The research leading to these results has received funding from the European Research Council under the European Union's Seventh Framework Programme (FP7/2007-2013) / ERC grant agreement n° 616905; from the European Union's Horizon 2020 research and innovation programme under the grant agreement No 681094; from the Swiss State Secretariat for Education, Research and Innovation (SERI) under contract number 15.0137; from the Deutsche Forschungsgemeinschaft (DFG, German Research Foundation) – project no. 347592254 (WE 5046/4-2); from the Federal Ministry of Education and Research (BMBF) under support code 01ED2210.

References

[1] Weiskopf N, Edwards LJ, Helms G et al. Quantitative magnetic resonance imaging of brain anatomy and in vivo histology. Nat. Rev. Phys. 2021; 3(8):570-588.

[2] Vaculčiaková L, Podranski K, Edwards LJ et al. Combining navigator and optical prospective motion correction for high-quality 500 μm resolution quantitative multi-parameter mapping at 7T. Magn Reson Med. 2022; 88(2):787-801.

[3] Tabelow K, Balteau E, Ashburner J et al. hMRI – A toolbox for quantitative MRI in neuroscience and clinical research. Neuroimage. 2019; 194:191-210.

[4] Cloos MA, Boulant N, Luong M et al. kT -points: short three-dimensional tailored RF pulses for flip-angle homogenization over an extended volume. Magn Reson Med. 2012; 67(1):72-80.

[5] Lutti A, Stadler J, Josephs O et al. Robust and fast whole brain mapping of the RF transmit field B1 at 7T. PLoS One. 2012; 7(3):e32379.

[6] Leitão D, Tomi-Tricot R, Bridgen P et al. Parallel transmit pulse design for saturation homogeneity (PUSH) for magnetization transfer imaging at 7T. Magn Reson Med. 2022; 88(1):180-194.

Figures

Fig. 1: Local excitation flip angle distribution for the True Form and pTx 4 kt-points approach as measured with AFI for a single subject. a) Exemplary map of local actual flip angle relative to nominal flip angle, b) Histogram of relative actual flip angles across entire brain. The pTx pulses achieved a higher homogeneity and recovered excitation effectiveness in cerebellar and basal brain regions.
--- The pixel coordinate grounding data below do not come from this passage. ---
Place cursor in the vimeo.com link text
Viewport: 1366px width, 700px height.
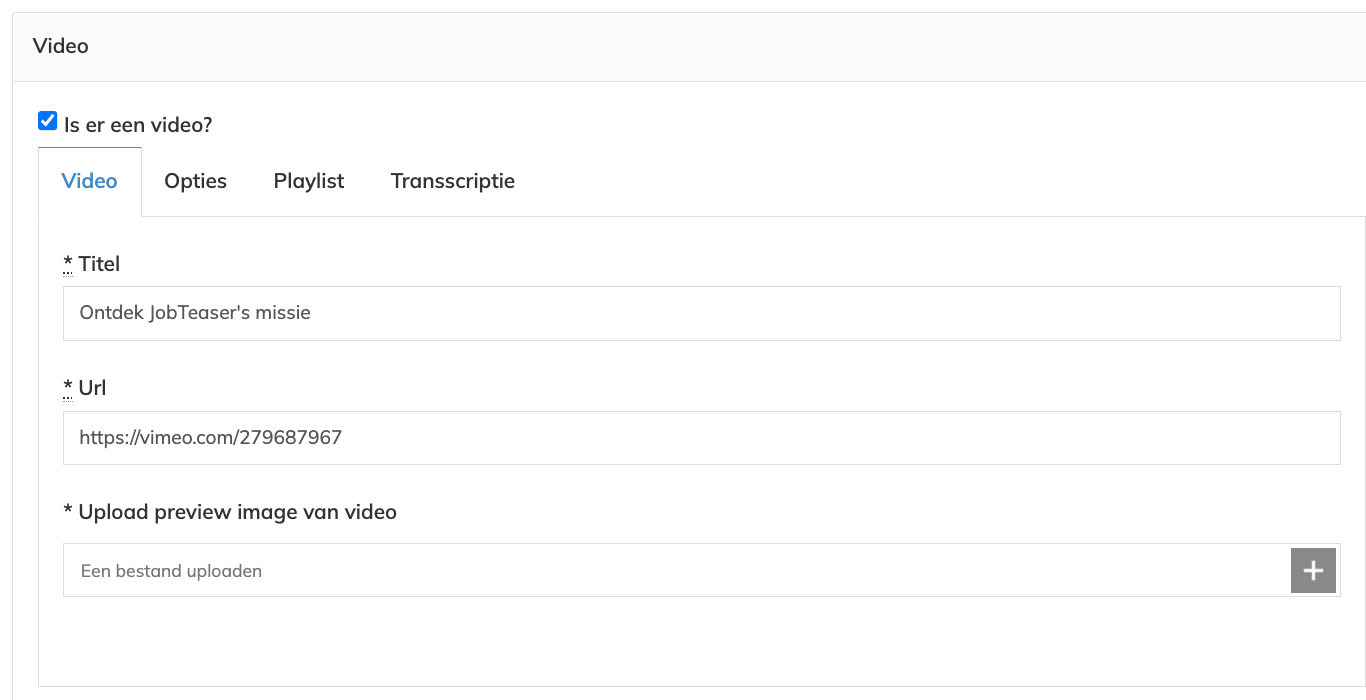tap(210, 437)
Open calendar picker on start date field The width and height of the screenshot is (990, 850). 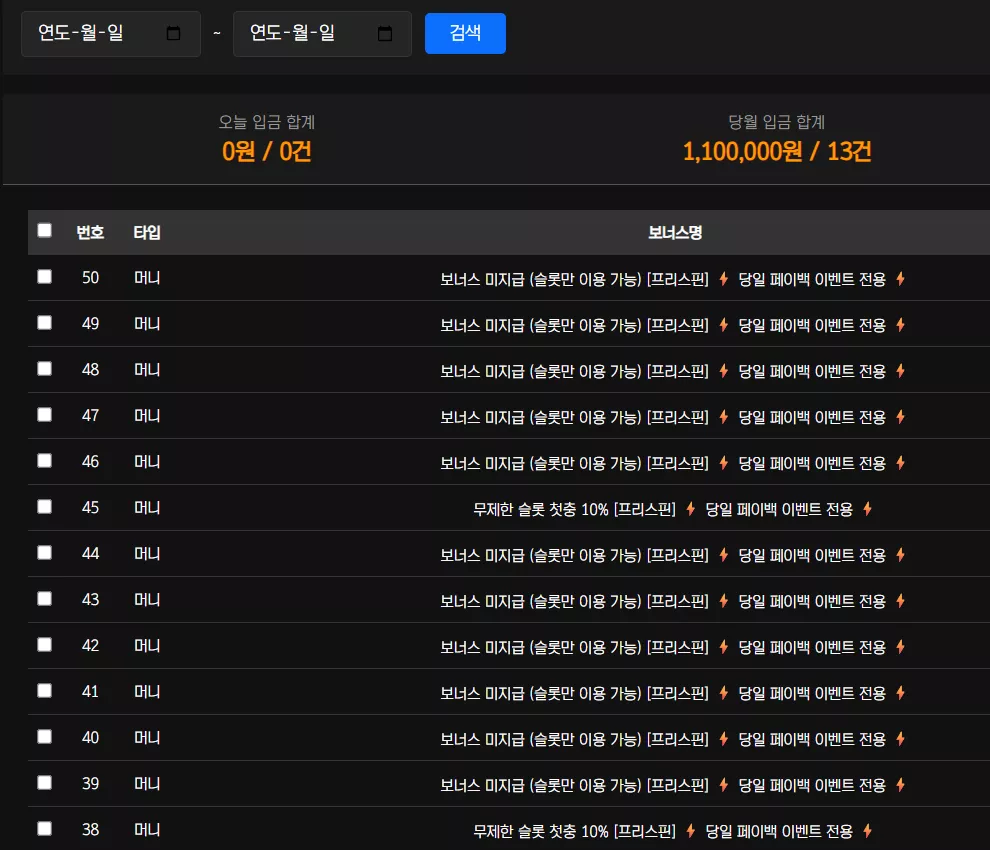point(173,33)
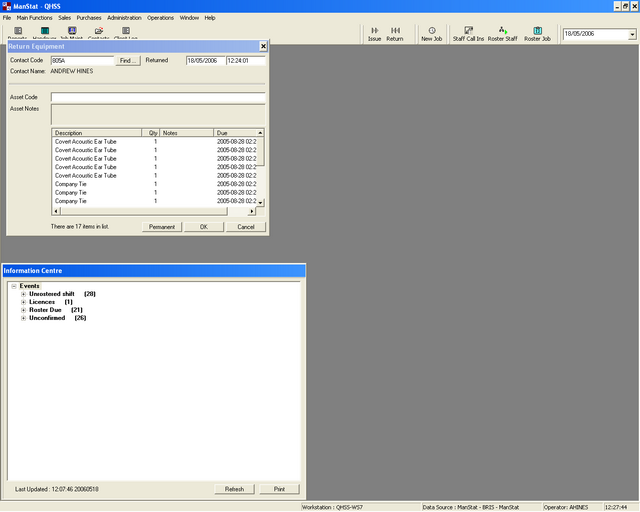
Task: Open the Operations menu
Action: click(x=160, y=18)
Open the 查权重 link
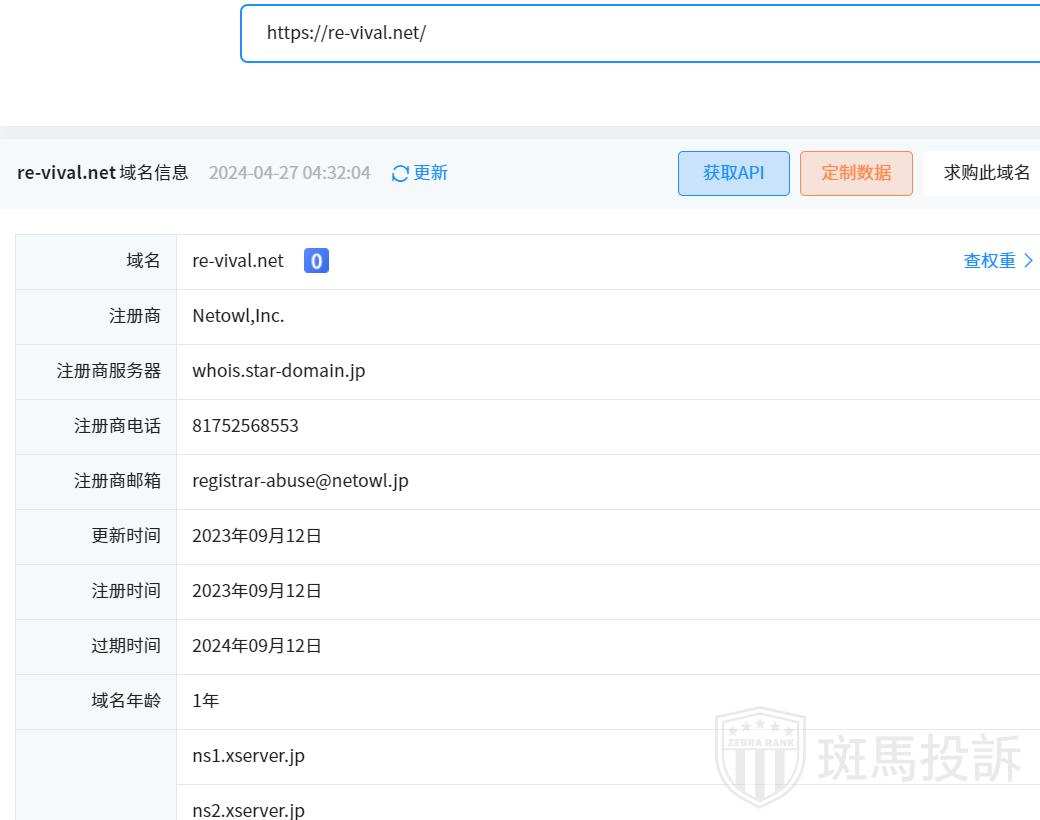1040x820 pixels. pos(989,261)
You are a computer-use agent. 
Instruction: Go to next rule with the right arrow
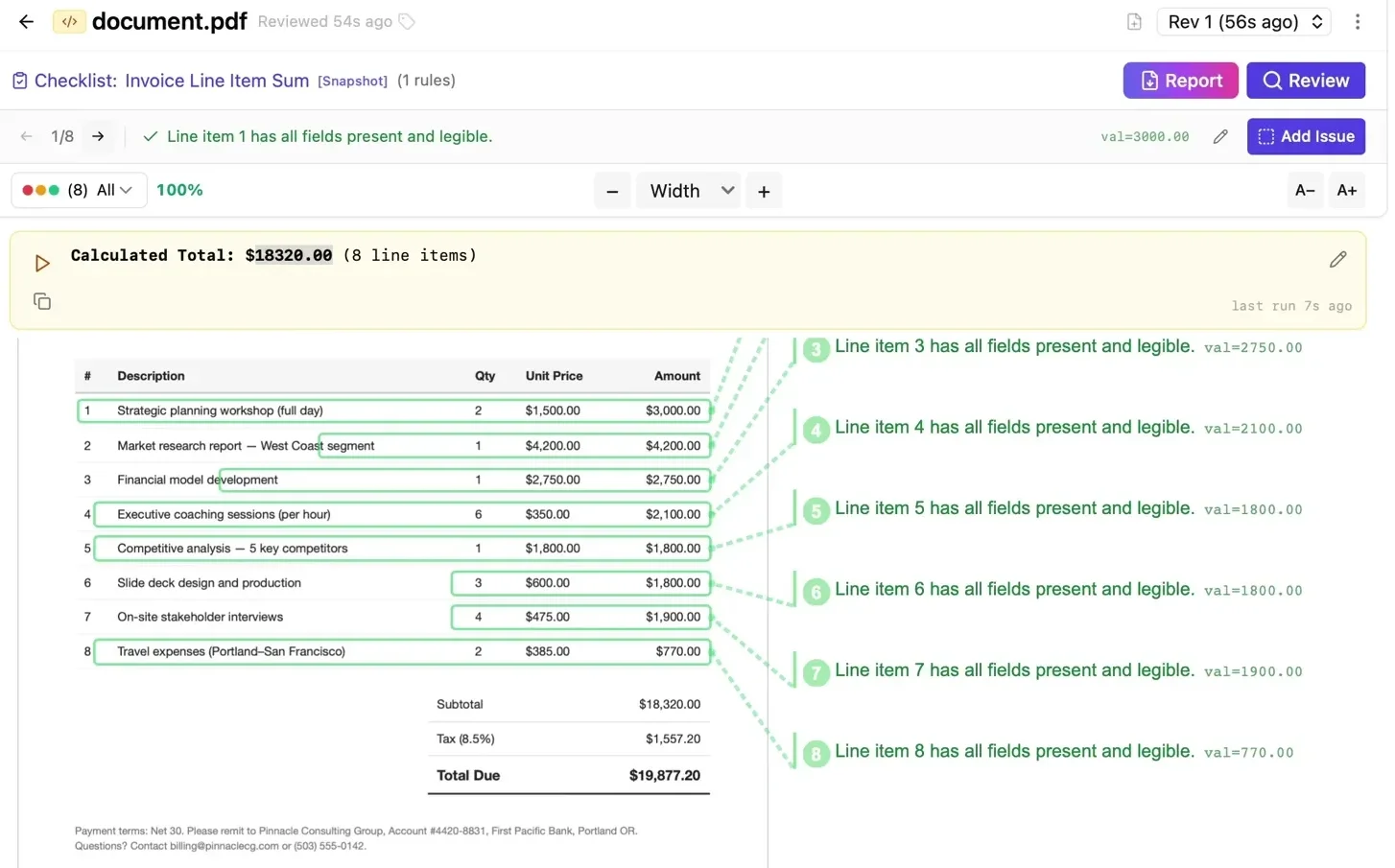pos(98,136)
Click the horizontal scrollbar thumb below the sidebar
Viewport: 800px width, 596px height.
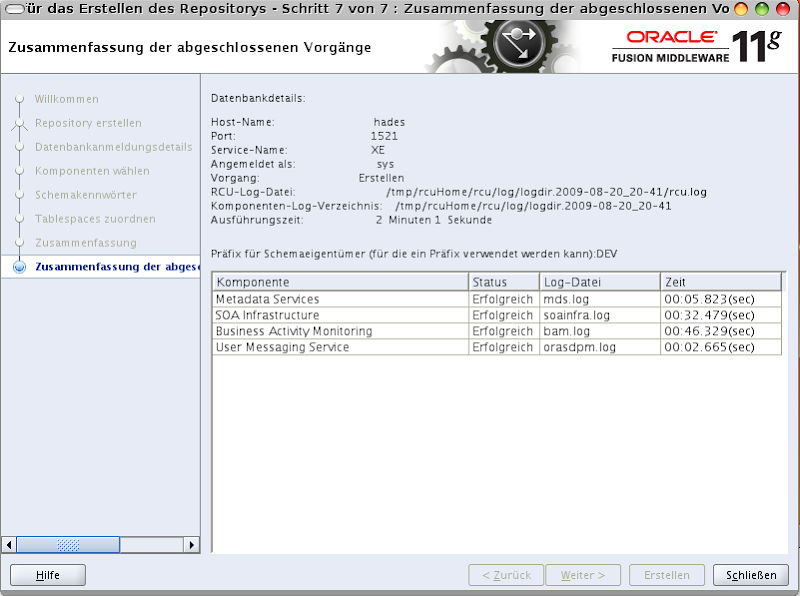coord(70,545)
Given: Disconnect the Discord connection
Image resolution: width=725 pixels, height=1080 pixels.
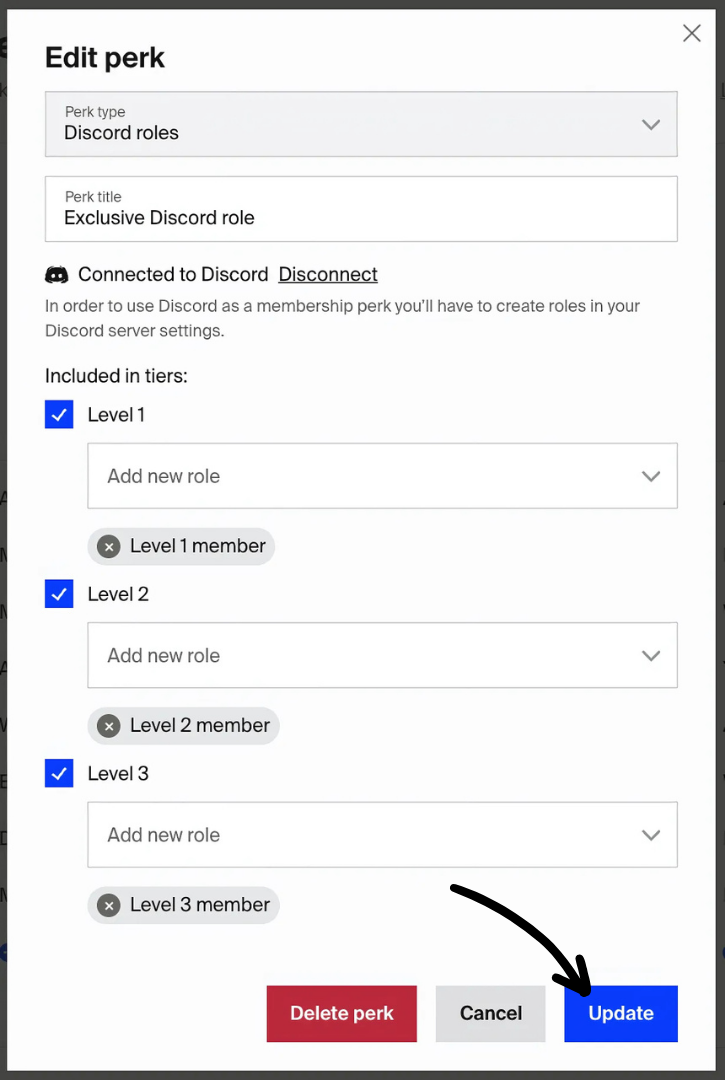Looking at the screenshot, I should coord(328,274).
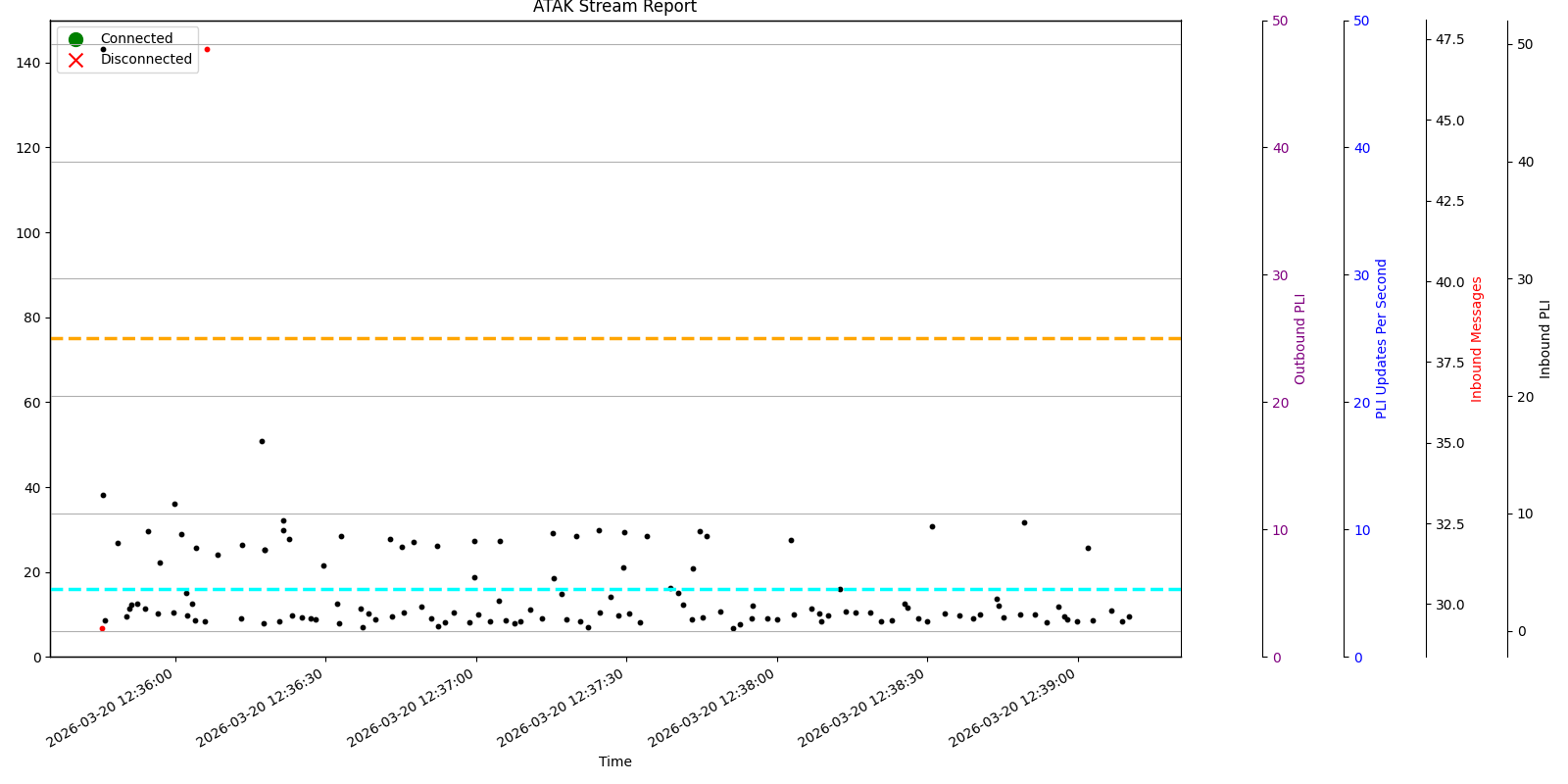Click the black data point at top left
The width and height of the screenshot is (1568, 784).
click(103, 49)
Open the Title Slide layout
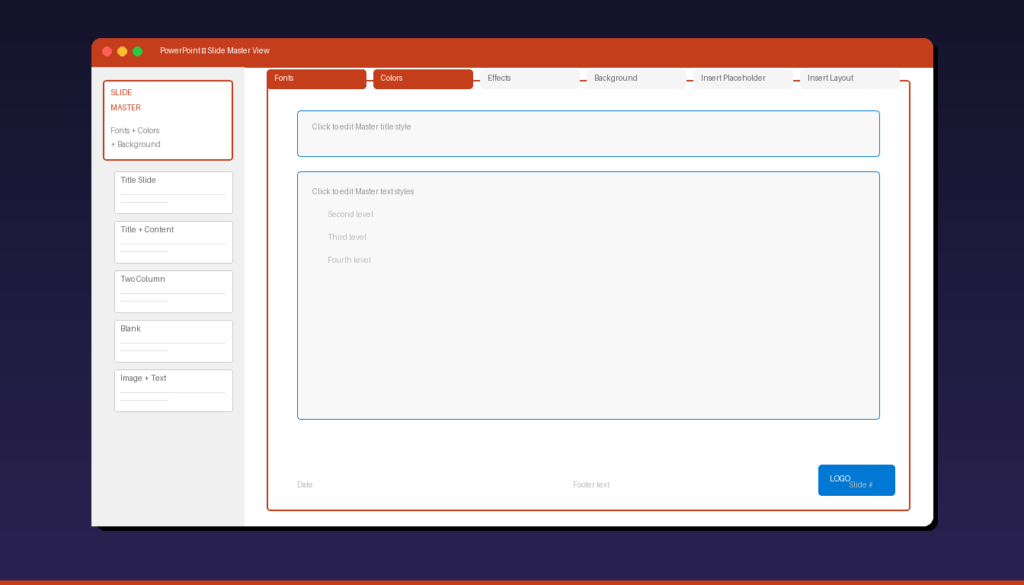This screenshot has width=1024, height=585. point(173,191)
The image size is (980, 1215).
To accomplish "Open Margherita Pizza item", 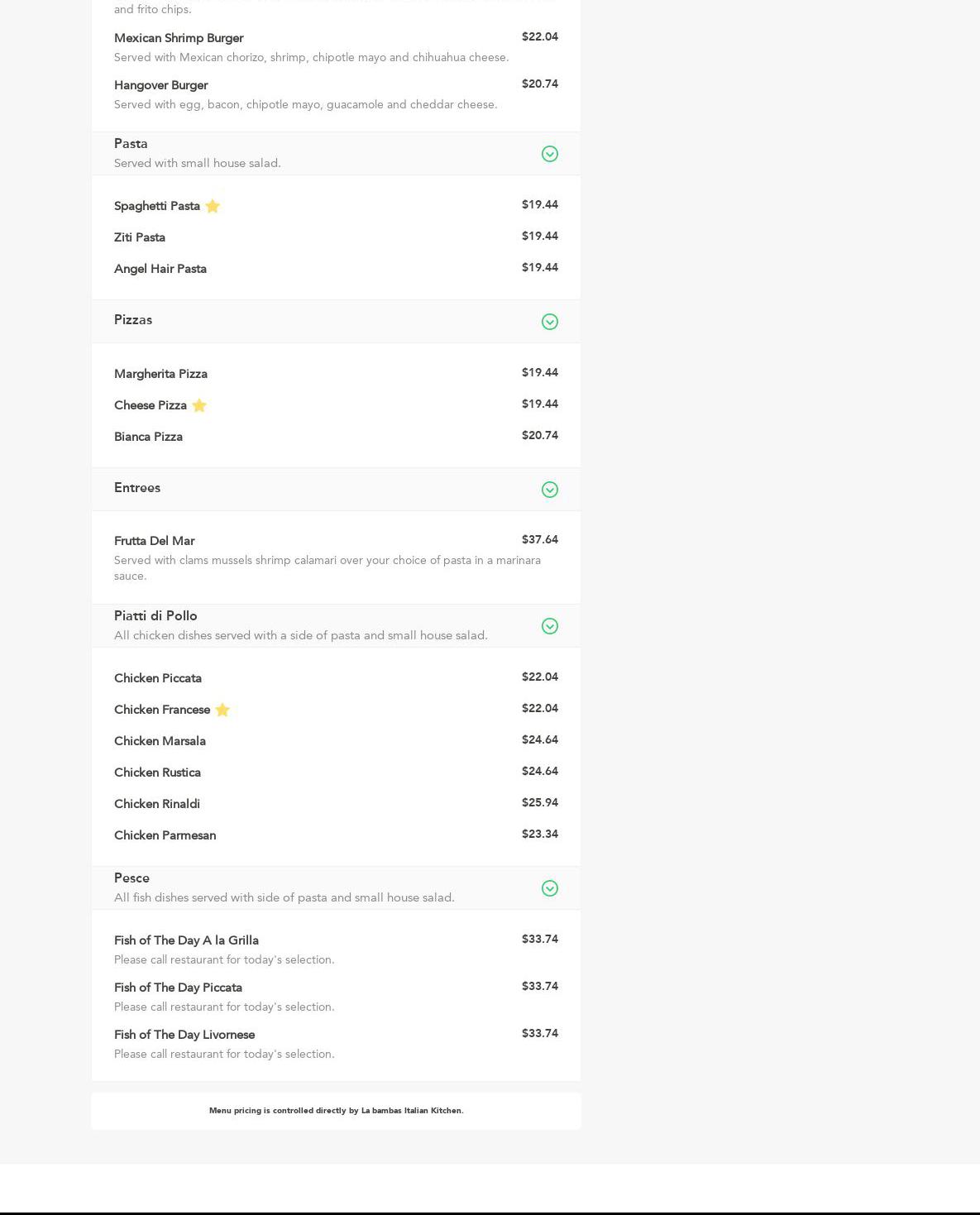I will pos(160,374).
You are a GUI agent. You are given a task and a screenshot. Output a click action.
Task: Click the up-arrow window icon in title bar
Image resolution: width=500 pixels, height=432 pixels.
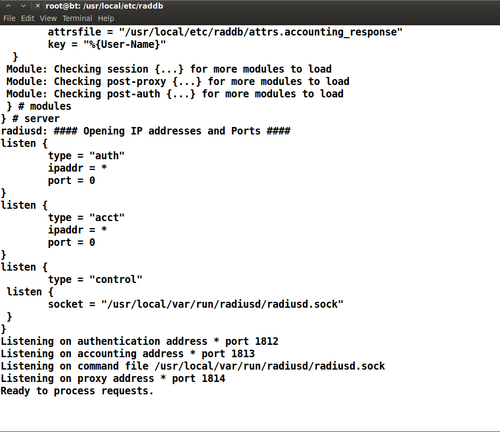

Fig. 2: Group averaged R1 maps for the True Form and pTx 4 kt-points approach. a) Mean across the group. b) Group differences between True Form and pTx 4 kt-points approach. c) Means for slice presented in b). Asymmetric bias is visible in the cerebellum and temporal lobes.

Fig. 3: Group averaged coefficient of variation (CoV) of R1 maps for the True Form (left) and pTx 4 kt-points (right) approach. Similar to the reduced bias (Fig. 2) reductions of CoV were observed in the cerebellum, temporal lobes but also in the center of the brain.

Fig. 4: Median of coefficient of variation (CoV) of parameter maps in different regions of interest for the True Form (TF) and pTx 4 kt-points approach. Most consistent improvements in CoV using the pTx approach were observed for R1.